PASSAGE GIVEN →
↓↓↓
Comment 2 Sergiusz Urbaniak 2020-11-13 09:03:43 UTC
UpcomingSprint: We don't have enough capacity to tackle this one in the next sprint (193).

Comment 9 hongyan li 2021-04-16 04:49:12 UTC
Rule is sum by(name, namespace) (increase(aggregator_unavailable_apiservice_count[10m])) > 4
metric aggregator_unavailable_apiservice_count doesn't exist

Comment 10 Damien Grisonnet 2021-04-19 12:49:39 UTC
As the fix is already merged upstream, bumping kubernetes-mixin downstream should resolve this BZ. Thus, I'm reassigning this bug to Pawel as he is reponsible for the 4.8 bumps.

Comment 12 hongyan li 2021-05-06 07:19:40 UTC
Test with payload

# oc get cm prometheus-k8s-rulefiles-0 -oyaml|grep -A10 AggregatedAPIErrors
      - alert: AggregatedAPIErrors
        annotations:
          description: An aggregated API {{ $labels.name }}/{{ $labels.namespace }} has
            reported errors. It has appeared unavailable {{ $value | humanize }} times
            averaged over the past 10m.
          summary: An aggregated API has reported errors.
        expr: |
          sum by(name, namespace)(increase(aggregator_unavailable_apiservice_total[10m])) > 4
        labels:
          severity: warning
      - alert: AggregatedAPIDown

Comment 15 errata-xmlrpc 2021-07-27 22:33:58 UTC
Since the problem described in this bug report should be
resolved in a recent advisory, it has been closed with a
resolution of ERRATA.

For information on the advisory (Moderate: OpenShift Container Platform 4.8.2 bug fix and security update), and where to find the updated
files, follow the link below.

If the solution does not work for you, open a new bug report.

https://access.redhat.com/errata/RHSA-2021:2438
↑↑↑
STORED DATA →
↓↓↓
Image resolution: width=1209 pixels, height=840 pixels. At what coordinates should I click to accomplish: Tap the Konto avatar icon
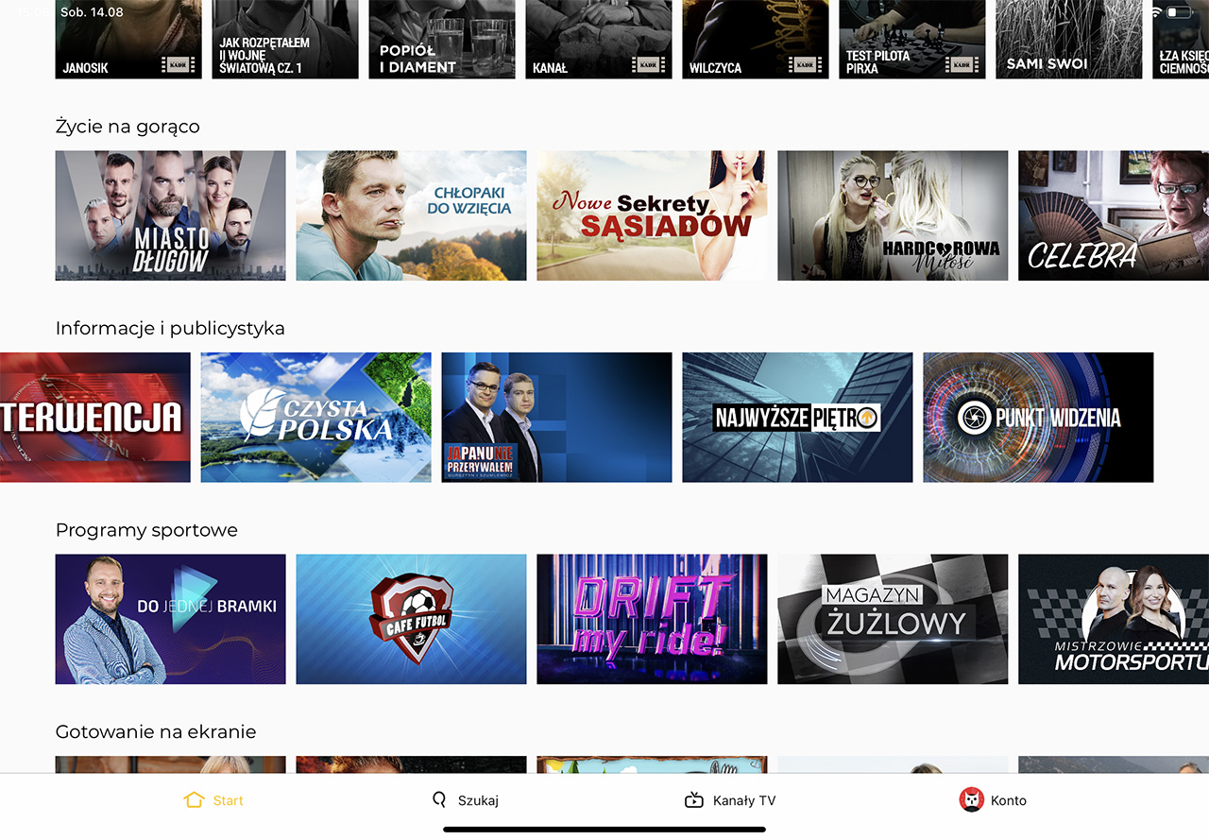click(x=971, y=800)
↑↑↑
TASKS FOR THIS EXERCISE →
1. According to the bug thread, who is responsible for the 4.8 bumps?
2. Translate this sentence from the bug thread into Spanish: "If the solution does not work for you, open a new bug report."
3. Retype the bug thread, starting with "For information on" and going on through "the link below.".

ANSWERS BY TASK →
1. Pawel.

2. Si la solución no le funciona, abra un nuevo informe de error.

3.
For information on the advisory (Moderate: OpenShift Container Platform 4.8.2 bug fix and security update), and where to find the updated
files, follow the link below.